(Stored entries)
┄┄┄┄┄┄┄┄┄┄┄┄┄┄┄┄┄┄┄┄

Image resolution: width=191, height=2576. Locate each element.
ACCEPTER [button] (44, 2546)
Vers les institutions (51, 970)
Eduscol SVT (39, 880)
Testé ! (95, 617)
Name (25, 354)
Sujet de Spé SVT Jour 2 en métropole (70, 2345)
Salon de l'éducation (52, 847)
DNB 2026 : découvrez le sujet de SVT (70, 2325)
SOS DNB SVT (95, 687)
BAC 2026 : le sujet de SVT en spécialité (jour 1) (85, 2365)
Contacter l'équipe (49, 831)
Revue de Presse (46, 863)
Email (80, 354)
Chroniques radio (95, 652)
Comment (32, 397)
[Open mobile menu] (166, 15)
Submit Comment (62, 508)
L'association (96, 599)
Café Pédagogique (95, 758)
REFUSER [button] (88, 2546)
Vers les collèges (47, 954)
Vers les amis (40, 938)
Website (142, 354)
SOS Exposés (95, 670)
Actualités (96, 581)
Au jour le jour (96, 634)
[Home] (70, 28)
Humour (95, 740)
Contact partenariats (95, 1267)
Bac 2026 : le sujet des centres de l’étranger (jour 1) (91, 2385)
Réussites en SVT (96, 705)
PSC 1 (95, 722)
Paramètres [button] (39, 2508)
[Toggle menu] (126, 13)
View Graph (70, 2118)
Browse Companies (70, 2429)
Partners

┄┄┄┄┄┄┄┄┄┄┄┄┄┄┄┄┄┄┄┄

When you reach the line containing "DNB 2026 : découvrez" in the data above, retype it and each line after it through the final one, exactly as written.

DNB 2026 : découvrez le sujet de SVT (70, 2325)
SOS DNB SVT (95, 687)
BAC 2026 : le sujet de SVT en spécialité (jour 1) (85, 2365)
Contacter l'équipe (49, 831)
Revue de Presse (46, 863)
Email (80, 354)
Chroniques radio (95, 652)
Comment (32, 397)
[Open mobile menu] (166, 15)
Submit Comment (62, 508)
L'association (96, 599)
Café Pédagogique (95, 758)
REFUSER [button] (88, 2546)
Vers les collèges (47, 954)
Vers les amis (40, 938)
Website (142, 354)
SOS Exposés (95, 670)
Actualités (96, 581)
Au jour le jour (96, 634)
[Home] (70, 28)
Humour (95, 740)
Contact partenariats (95, 1267)
Bac 2026 : le sujet des centres de l’étranger (jour 1) (91, 2385)
Réussites en SVT (96, 705)
PSC 1 (95, 722)
Paramètres [button] (39, 2508)
[Toggle menu] (126, 13)
View Graph (70, 2118)
Browse Companies (70, 2429)
Partners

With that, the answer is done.